Schon zum Saisonanfang sei der Preis für die Äpfel im Keller gewesen. „Für die Ketten muss prozentual ein Gewinn abfallen“, so Lindicke. Laut dem Werderaner Obstbauer hätten die Supermärkte den Erzeugern Preise unter 25 Cent für das Kilo angeboten. Auch die Konkurrenz zwischen deutschen Apfelanbauregionen sei enorm. Wenn die Erzeuger aus dem Havelland nicht die angebotenen Preise der Supermarktketten annehmen würden, dann ginge der Zuschlag an Obstbauern aus dem Alten Land oder vom Bodensee.
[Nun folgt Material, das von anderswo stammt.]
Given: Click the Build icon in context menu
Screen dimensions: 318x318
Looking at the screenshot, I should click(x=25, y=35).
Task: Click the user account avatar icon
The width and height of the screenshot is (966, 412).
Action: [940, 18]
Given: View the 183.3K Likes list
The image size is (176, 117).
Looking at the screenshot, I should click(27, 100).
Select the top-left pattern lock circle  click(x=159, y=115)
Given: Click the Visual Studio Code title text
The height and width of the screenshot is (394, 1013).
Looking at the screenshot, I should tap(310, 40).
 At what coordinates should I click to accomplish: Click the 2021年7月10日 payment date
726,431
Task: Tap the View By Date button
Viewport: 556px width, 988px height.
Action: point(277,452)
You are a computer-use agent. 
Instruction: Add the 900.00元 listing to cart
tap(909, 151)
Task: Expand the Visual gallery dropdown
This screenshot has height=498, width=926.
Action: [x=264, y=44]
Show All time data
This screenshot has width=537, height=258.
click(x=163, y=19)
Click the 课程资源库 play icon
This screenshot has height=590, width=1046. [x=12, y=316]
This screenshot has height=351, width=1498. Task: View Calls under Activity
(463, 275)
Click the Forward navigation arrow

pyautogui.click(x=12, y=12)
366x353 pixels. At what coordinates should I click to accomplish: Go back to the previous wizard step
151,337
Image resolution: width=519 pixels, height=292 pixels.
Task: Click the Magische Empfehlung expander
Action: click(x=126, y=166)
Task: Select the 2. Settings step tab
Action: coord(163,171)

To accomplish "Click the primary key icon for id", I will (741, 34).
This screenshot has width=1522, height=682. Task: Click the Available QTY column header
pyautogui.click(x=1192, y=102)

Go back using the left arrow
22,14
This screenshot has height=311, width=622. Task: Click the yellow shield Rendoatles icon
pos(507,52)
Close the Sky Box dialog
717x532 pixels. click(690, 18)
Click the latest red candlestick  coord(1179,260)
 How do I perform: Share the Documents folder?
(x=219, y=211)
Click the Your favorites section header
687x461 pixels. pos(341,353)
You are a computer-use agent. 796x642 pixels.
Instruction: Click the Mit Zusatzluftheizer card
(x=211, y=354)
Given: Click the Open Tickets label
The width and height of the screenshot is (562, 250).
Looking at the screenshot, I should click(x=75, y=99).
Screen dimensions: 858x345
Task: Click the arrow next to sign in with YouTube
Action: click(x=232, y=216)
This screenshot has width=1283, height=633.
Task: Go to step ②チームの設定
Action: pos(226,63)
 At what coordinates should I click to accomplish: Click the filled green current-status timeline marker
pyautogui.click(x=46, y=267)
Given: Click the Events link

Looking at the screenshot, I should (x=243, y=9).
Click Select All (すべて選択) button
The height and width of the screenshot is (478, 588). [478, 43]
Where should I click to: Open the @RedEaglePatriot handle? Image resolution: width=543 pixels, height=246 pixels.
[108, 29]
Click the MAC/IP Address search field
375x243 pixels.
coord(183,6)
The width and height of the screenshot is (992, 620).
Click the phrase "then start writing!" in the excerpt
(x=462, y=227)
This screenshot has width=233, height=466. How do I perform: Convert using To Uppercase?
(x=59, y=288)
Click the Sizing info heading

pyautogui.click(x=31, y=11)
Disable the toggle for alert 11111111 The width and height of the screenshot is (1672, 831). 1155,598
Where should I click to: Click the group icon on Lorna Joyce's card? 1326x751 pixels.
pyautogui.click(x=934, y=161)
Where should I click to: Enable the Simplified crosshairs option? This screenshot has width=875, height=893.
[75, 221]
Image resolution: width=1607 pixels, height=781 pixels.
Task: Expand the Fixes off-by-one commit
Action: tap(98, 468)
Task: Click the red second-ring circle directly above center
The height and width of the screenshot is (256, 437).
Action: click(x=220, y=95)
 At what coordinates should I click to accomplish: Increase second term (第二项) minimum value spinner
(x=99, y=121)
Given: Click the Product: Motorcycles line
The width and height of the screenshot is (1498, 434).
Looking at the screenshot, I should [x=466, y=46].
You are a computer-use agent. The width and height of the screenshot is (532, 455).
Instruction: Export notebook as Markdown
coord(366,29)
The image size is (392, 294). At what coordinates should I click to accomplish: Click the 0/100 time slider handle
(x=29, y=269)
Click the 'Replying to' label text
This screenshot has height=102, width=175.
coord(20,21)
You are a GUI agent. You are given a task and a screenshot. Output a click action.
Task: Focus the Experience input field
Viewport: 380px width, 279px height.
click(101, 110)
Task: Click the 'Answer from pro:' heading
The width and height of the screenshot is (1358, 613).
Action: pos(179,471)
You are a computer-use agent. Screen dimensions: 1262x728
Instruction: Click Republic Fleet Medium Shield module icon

Über das Verhalten des Einzelhandels in der Krisensituation klagt auch der Chef des Gartenbauverbandes: „Der Einzelhandel hat bis auf einige Ausnahmen mit Rabattaktionen versucht, die Preise stabil zu halten, dennoch bekommen die Erzeuger weniger.“

Die Situation bleibt weiter angespannt. Wie lange die Betriebe noch mit niedrigen Preisen für ihre angebauten Lebensmitteln rechnen müssen, sei unklar. „Wer weiß, ob das Embargo zur Ernte im kommenden Jahr beendet sein wird“, sagte der Gartenbauverbandschef. Das im August diesen Jahres verhängte Einfuhrverbot Russlands für Obst, Gemüse, Milch und Fleisch soll zunächst für ein Jahr gelten. Jende befürchtet, dass neben Äpfeln auch andere Obstsorten den Markt im kommenden Jahr überschwemmen werden. Er spricht von Kirschen, Pflaumen und Birnen. „Alles, was Polen nicht mehr an Russland absetzen kann.“ Um eine Schließung des Betriebs zu vermeiden, müsse jeder Erzeuger genau kalkulieren, mit welchen Kulturen er seine Kosten am besten decken kann.